On the first day of the program, the girls were literally enlightened on how light works. Andreas Hauptner from the Physics Department taught the girls that light beams, just like neutrons, can be directed, bend and influenced. The girls tried this by themselves using a lens to determine the path of a light beam. They also polished their own acrylic prism to let light pass through and see how it bends and separates light into different colors to form a beautiful rainbow. To end this colorful day, the seven girls built a robot (LEGO Mindstorm) with some support from volunteers of the Gerda-Stetter Foundation.
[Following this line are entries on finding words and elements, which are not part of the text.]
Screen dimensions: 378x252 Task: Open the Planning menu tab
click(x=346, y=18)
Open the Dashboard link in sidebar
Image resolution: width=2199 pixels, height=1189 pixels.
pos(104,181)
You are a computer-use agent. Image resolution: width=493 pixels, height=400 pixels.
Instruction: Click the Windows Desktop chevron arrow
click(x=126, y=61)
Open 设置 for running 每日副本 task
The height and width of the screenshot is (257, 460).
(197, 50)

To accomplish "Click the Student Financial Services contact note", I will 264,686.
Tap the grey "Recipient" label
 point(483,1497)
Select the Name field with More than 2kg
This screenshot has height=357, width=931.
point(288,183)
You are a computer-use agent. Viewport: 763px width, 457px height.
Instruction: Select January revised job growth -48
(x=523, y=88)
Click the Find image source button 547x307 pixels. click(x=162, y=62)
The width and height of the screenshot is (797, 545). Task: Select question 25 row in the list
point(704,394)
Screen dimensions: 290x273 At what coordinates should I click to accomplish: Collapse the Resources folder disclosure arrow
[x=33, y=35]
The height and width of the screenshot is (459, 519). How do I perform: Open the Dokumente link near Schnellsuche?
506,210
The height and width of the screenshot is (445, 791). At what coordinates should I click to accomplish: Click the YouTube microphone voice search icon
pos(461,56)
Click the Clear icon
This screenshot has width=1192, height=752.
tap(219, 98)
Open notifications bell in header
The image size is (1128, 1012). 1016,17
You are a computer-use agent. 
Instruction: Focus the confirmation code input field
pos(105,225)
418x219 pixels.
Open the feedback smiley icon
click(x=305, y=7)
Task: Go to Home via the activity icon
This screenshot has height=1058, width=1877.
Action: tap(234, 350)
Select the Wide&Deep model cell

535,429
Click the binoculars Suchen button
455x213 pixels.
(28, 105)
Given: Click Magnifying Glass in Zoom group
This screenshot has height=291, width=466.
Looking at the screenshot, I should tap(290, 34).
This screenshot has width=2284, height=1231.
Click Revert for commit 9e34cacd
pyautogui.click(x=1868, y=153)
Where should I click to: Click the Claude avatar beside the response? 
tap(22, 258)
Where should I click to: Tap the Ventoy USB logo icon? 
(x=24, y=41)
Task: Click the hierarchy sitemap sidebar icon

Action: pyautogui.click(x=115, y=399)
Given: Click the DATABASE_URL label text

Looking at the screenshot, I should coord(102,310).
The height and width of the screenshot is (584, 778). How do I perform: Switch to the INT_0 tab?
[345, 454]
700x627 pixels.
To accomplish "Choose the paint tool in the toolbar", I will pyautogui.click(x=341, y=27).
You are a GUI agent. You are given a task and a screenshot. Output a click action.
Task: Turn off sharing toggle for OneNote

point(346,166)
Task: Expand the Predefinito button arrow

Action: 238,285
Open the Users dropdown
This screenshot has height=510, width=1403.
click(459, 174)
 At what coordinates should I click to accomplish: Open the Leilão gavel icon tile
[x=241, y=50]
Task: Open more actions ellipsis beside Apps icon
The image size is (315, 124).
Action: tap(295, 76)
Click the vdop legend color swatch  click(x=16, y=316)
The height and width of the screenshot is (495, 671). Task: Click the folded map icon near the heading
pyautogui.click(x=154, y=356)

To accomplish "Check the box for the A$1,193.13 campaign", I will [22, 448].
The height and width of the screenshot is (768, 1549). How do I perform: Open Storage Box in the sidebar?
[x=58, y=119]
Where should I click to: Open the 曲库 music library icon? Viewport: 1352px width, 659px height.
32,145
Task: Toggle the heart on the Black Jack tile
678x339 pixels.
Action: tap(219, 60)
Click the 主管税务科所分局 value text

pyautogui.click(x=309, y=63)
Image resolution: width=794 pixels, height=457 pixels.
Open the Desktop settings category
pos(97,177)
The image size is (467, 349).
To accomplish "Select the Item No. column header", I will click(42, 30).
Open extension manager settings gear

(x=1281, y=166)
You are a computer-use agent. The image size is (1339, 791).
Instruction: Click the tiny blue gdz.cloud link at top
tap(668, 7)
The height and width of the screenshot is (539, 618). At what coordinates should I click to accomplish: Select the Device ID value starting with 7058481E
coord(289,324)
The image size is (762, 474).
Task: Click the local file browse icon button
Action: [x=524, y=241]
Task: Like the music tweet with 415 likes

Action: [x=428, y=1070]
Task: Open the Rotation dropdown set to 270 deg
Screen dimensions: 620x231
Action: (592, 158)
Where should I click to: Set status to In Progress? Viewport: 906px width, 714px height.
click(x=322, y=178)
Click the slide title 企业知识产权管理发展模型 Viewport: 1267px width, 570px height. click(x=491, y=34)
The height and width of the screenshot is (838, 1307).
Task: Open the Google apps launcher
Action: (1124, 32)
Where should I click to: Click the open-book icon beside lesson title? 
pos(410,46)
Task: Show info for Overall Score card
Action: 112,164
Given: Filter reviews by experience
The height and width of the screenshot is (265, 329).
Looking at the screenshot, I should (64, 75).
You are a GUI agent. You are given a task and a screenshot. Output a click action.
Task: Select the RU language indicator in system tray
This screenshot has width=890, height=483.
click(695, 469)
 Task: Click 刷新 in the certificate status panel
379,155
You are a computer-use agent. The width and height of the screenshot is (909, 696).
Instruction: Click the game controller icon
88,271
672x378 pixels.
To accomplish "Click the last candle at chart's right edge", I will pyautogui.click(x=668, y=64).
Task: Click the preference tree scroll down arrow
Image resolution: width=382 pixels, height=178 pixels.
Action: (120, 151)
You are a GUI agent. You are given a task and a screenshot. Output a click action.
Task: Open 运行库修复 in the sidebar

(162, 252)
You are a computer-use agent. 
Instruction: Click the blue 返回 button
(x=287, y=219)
Much concentration was needed when recreating the elements with magnets. © FRM II / TUM
The second day, the program continued bright. Our seven girls kept on using light to see how it can be diffracted and learnt that neutrons can be used in the same way to get information about the structure of an object. The girls used lasers to determine the thickness of their hair by measuring the distance of the light wave. This shiny day could not finish without installing light sensors on the robots they had built on the day before. These sensors helped the robots to follow varicoloured tracks. The girls used the laptops that the Gerda-Stetter Foundation had provided to program their robots and, although the programming was not an easy task, our hard-working girls did not give up until they got the program to work.
The highlight war the tour at the Neutron Research Source. © FRM II / TUM
The final day started with an interactive program with our scientist Marina Ganeva from the MLZ. Everything the girls had learnt on the previous two days about light refraction and diffraction helped them to understand how particles and especially neutrons behave. Sensation! The young scientists looked surprised when they saw the short explanation video about the experiment at the instrument NECTAR where scientists investigated more than 70 million years old dinosaur eggs. In addition, our seven girls got to know different types of chemical elements and applied their knowledge to create their own favorite element with different sizes and colors of magnets. The ultimate highlight was in the afternoon, when the young scientists in their lab coats set off on the guided tour to the neutron source. They went to the visitor window, command center and to the gallery of the neutron guide hall. The many new impressions were more than enough to answer all the questions the girls had.
By the end of the visit, there was just enough time to pack their belongings and say goodbye, taking with them an unforgettable three-day experience and an awaken curiosity in light, neutrons, and technology.